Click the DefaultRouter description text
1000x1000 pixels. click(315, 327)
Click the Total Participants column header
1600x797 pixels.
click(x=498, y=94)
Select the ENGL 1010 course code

* * *

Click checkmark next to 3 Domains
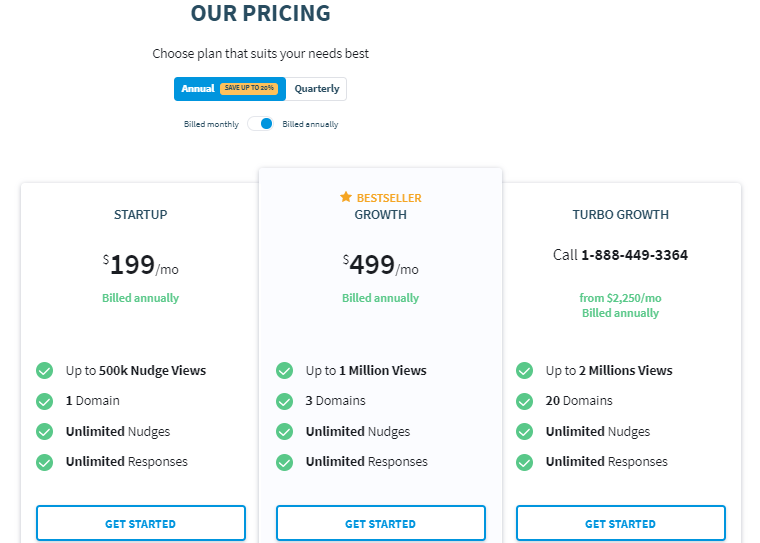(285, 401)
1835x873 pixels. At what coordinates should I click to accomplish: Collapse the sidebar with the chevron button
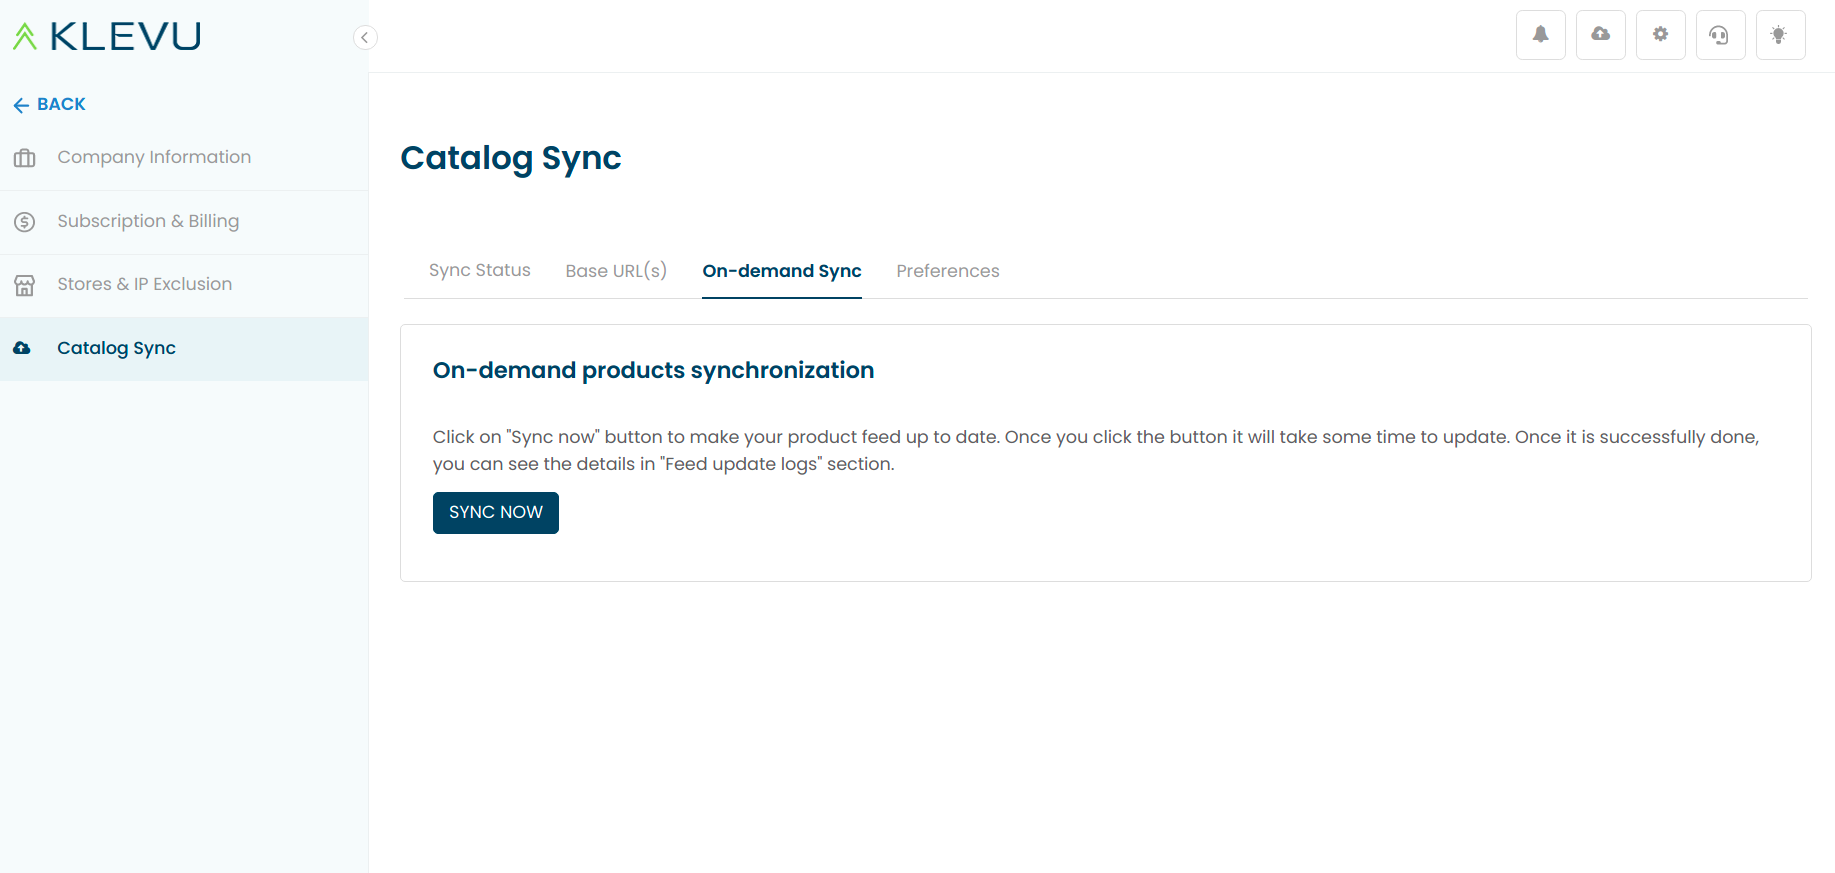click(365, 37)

==

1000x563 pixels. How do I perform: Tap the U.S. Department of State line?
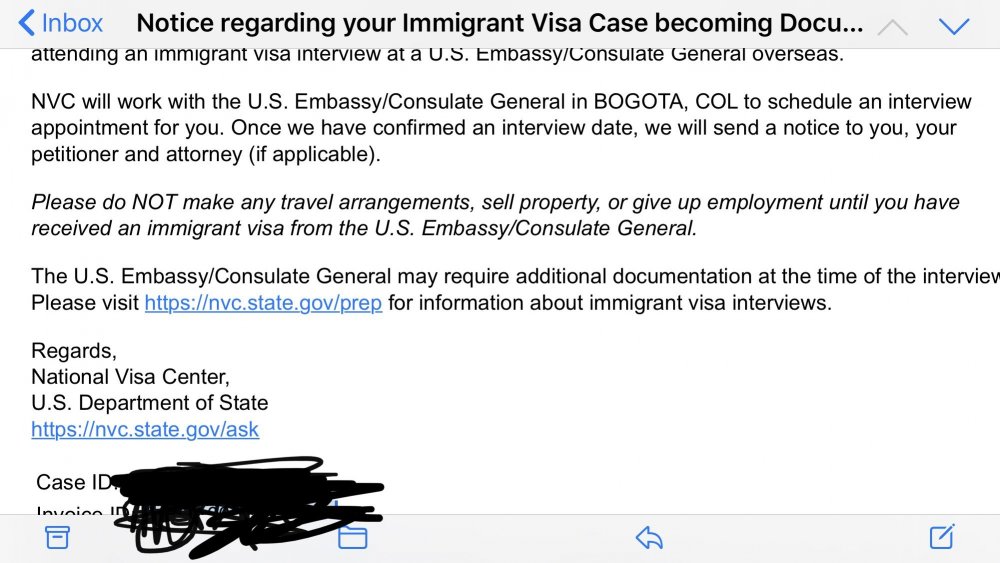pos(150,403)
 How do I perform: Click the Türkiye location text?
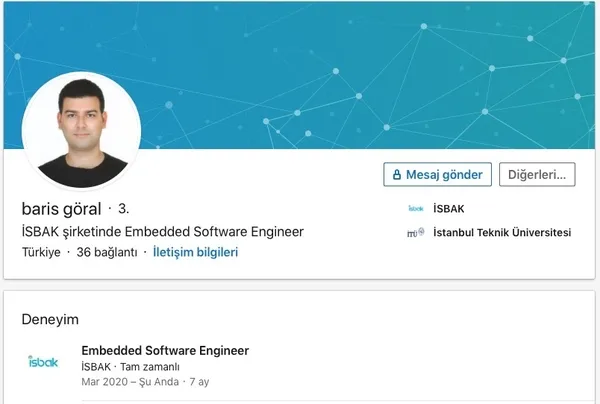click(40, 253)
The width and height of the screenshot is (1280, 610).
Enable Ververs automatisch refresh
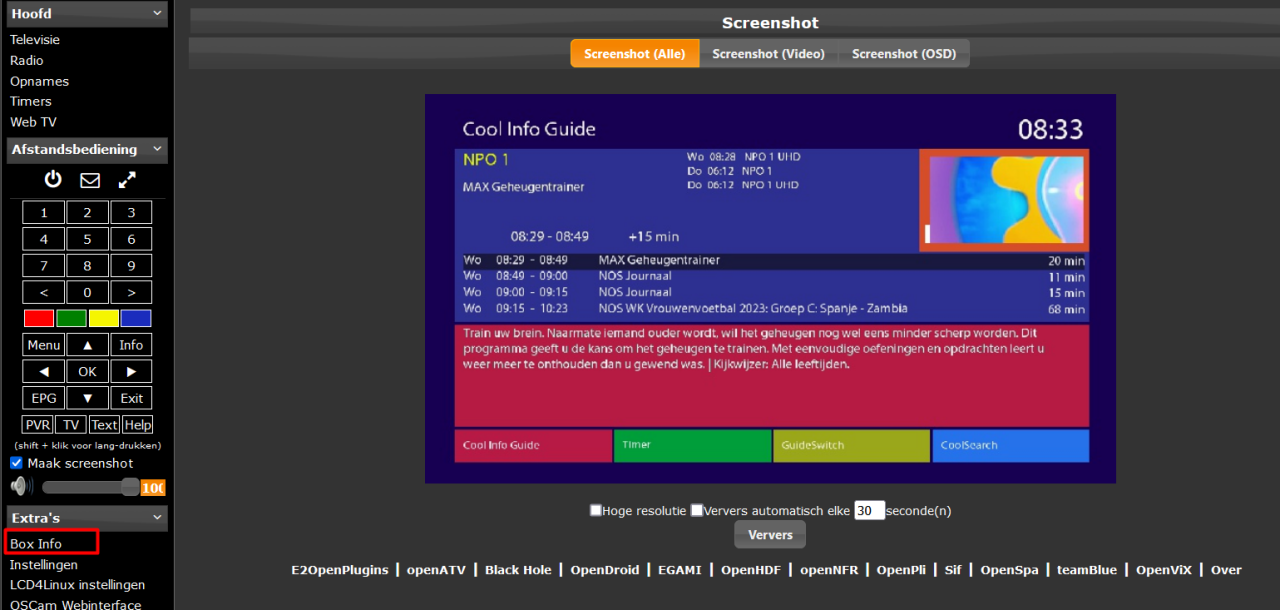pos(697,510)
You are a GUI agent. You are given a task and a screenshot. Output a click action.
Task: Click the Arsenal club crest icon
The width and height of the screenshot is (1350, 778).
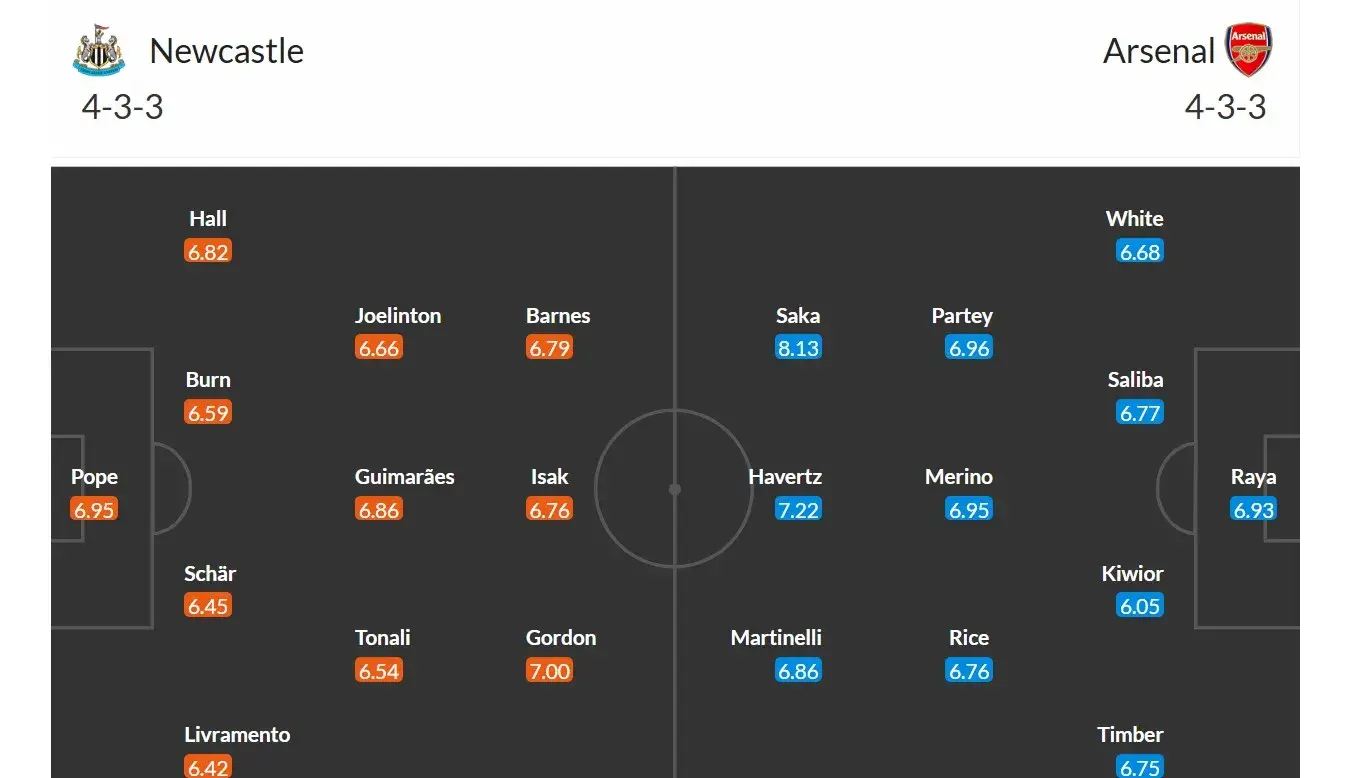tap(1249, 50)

▶ _The problem_: The entries above hold a line with "Click the DefaultRouter description text" and a later line with "Select the ENGL 1010 course code". Write out exactly those lines and all lines between, nothing more.

▶ _Exercise solution_:
Click the DefaultRouter description text
1000x1000 pixels. click(315, 327)
Click the Total Participants column header
1600x797 pixels.
click(x=498, y=94)
Select the ENGL 1010 course code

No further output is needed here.